**DIRECTIONS FOR THIS TASK:** Pictures stay out of the copy, which must hold exactly the lines from the one containing "Where should I" through the end of the material below.
-*-
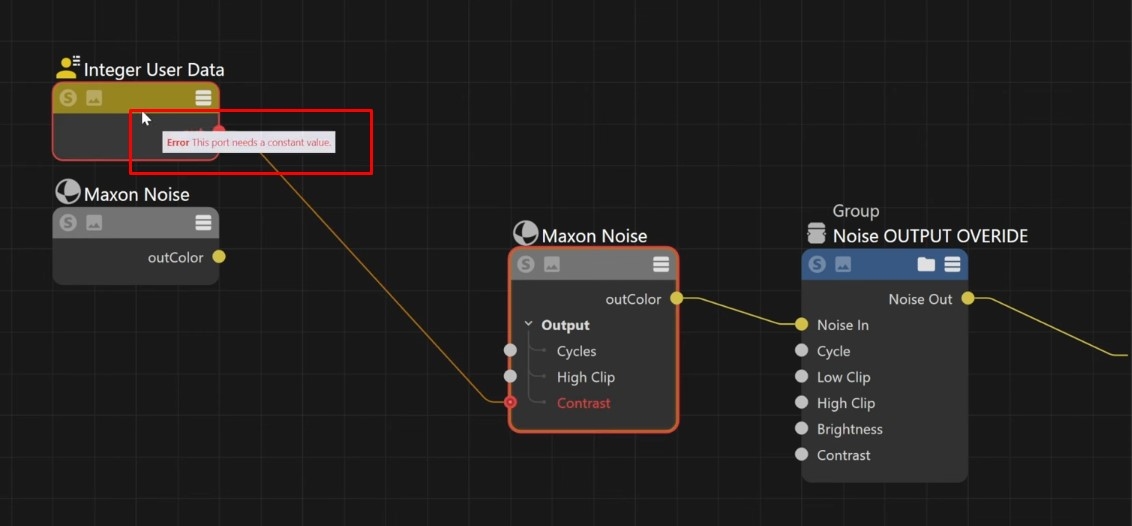Open hamburger menu on Noise OUTPUT OVERIDE group
This screenshot has width=1132, height=526.
pyautogui.click(x=952, y=265)
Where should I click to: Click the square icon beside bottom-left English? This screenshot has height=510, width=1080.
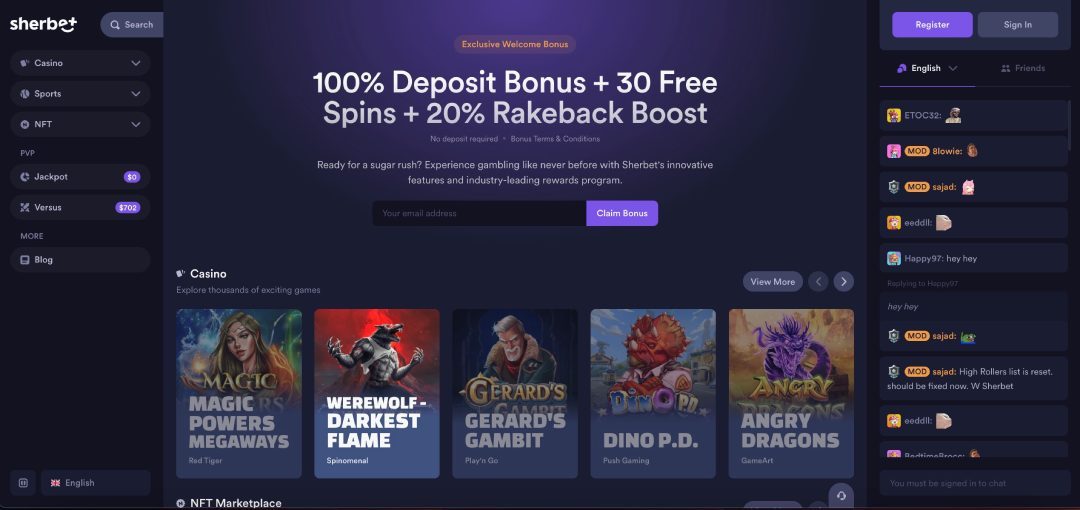(23, 483)
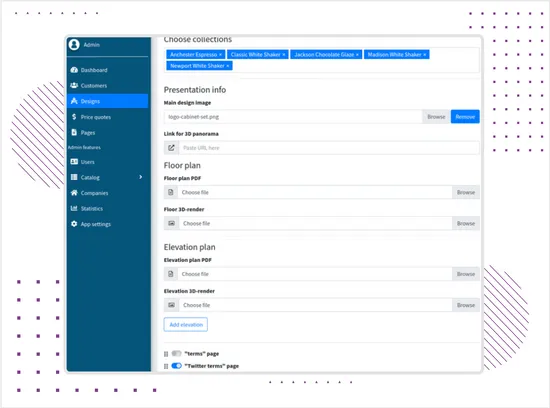Click the Customers group icon

[x=74, y=85]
-*-
**ANSWER FOR THIS EXERCISE:**
Where should I click to: Click the square icon beside bottom-left English? This screenshot has height=510, width=1080.
(23, 483)
Click the Customers group icon

[x=74, y=85]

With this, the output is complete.